O processo de transferência de competências para as autarquias também foi construído, com a conivência de vários responsáveis da ANMP e também teve a conivência do PR, que promulgou todos os diplomas.

O acordo entre o PS e o PSD no processo de descentralização desfere um rude golpe na causa nobre da verdadeira descentralização, que o PCP há muito defende, e é um processo que vai agravar as desigualdades e alijar responsabilidades do Estado nas suas funções sociais.

Os municípios CDU e vários municípios de gestão PS, PSD, CDS/PP, de coligações PSD/CDS e alguns independentes rejeitaram no todo ou em parte competências dos Decretos Sectoriais e da Lei-Quadro.

O problema vai manter-se pois a partir de 2021, caso não seja revertido este processo, a imposição será geral para todos.

Ao longo do último ano e meio o PS e a direita construíram muitas falácias para enganarem as pessoas:

- que este processo visa aproximar das populações as decisões que hoje estão longínquas;

- que este processo mereceu um amplo consenso político pois obteve a concordância da maioria da ANMP;

- que este processo é a ante-câmara de uma futura regionalização;

- que os cidadãos terão melhores respostas;

- que este processo peca por defeito pois devia chegar mais longe.

Tudo propaganda. Tudo ao contrário. Tudo um embuste!

Não há processos descentralizadores em abstracto.

Não há autonomia local sem os recursos, financeiros e humanos, de que as autarquias carecem. Dar mais atribuições administrativas às autarquias sem lhes dar meios financeiros e humanos compatíveis equivale a negar a descentralização. Muito menos partir do princípio que as autarquias devem lançar um número infinito de taxas sobre os contribuintes.

É fácil definir a descentralização administrativa nas autarquias locais. Ela consiste na entrega às comunidades locais da gestão, definindo e fixando a dimensão da descentralização, meios e recursos previamente acordados, definindo (entre o Estado e as autarquias) quem se encontra em melhores condições para a resposta pública.

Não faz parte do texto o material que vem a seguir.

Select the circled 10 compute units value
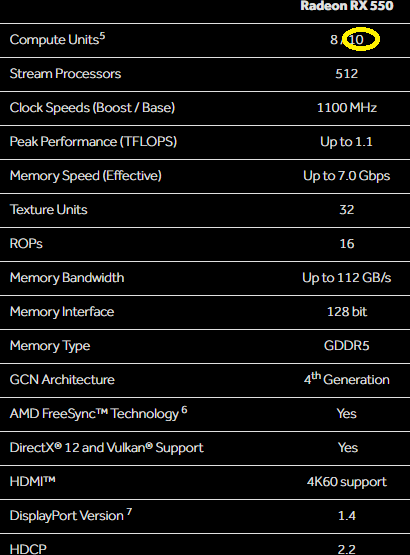The height and width of the screenshot is (555, 410). (357, 40)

Não é isso que temos em curso. O processo em curso está a transferir funções administrativas e de investimento, não só empurrando a maioria dos municípios para encargos de investimento e gestão bem pesados como desvinculando vários ministérios e o Estado de funções que são suas.

Eu pergunto: nas Escolas este processo de transferência de encargos vai resolver a insuficiência de professores, e da ascensão dos colégios e escolas privadas, em detrimento da escola pública? Vai promover por si o sucesso escolar? Não! Não vai.

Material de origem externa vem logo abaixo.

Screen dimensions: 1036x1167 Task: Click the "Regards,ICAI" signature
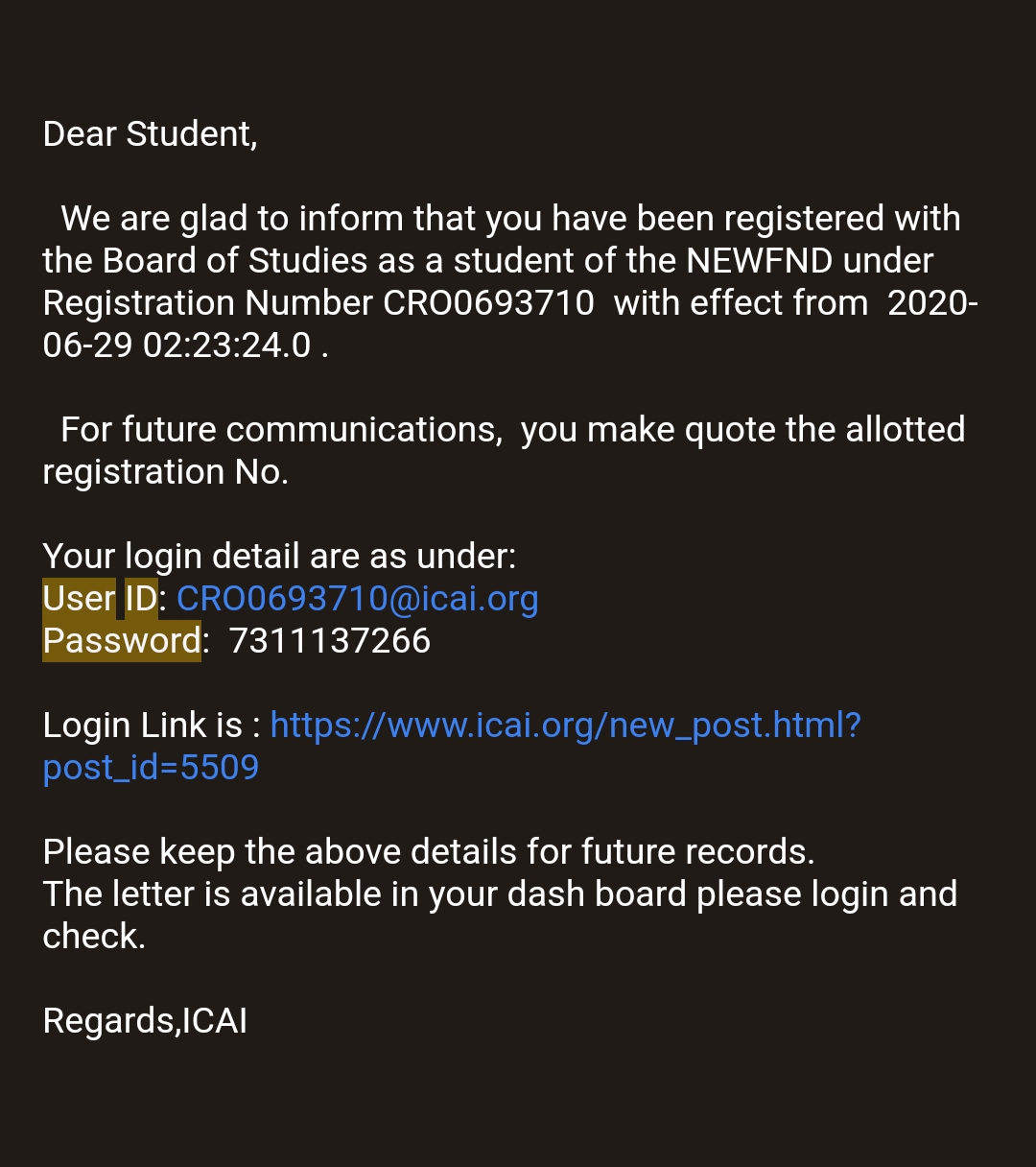tap(145, 1021)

Apesar da natureza local das escolas básicas e secundárias e dos Centros de Saúde, quer os municípios quer os próprios agrupamentos continuarão integralmente reféns do controle do governo. Hoje o Estado, os governos, têm vindo a reduzir, a subfinanciar ou a deixar de investir em áreas que agora querem transferir e quem são prejudicadas são as populações.

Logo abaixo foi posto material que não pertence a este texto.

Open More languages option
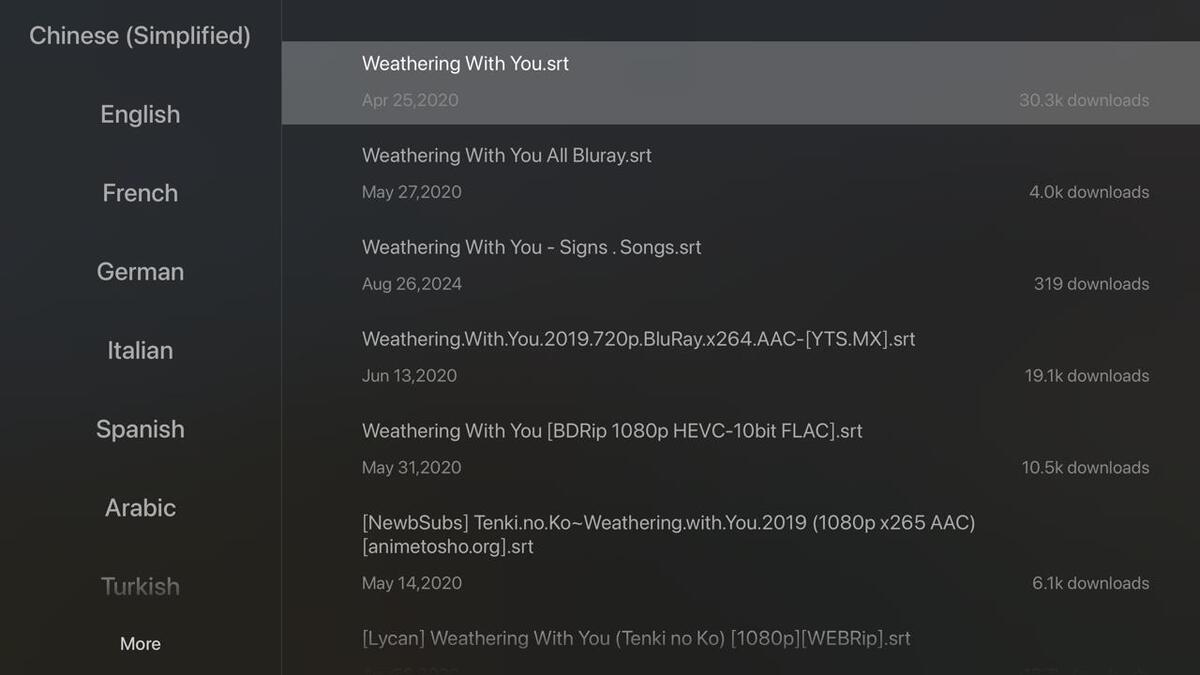 pos(140,644)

Muitos dos 184 municípios que têm menos de 20.000 habitantes (66% do continente) têm reduzida capacidade técnica e administrativa.

Querer responsabilizá-los pela segurança alimentar, pela saúde animal, pela gestão das escolas, centros de saúde, estradas nacionais, arribas, falésias ou parque habitacional do Estado é completamente insensato.

Esta municipalização, forçada, de funções do Estado já deu maus resultados. É o caso das estradas nacionais. Só isso explica que, em 2005, a fatídica EN255 tenha sido entregue aos municípios de Borba e Vila Viçosa. E agora quer-se transferir mais 3800 Km de vias nacionais para os municípios que já administraram 93.000 km de rede própria.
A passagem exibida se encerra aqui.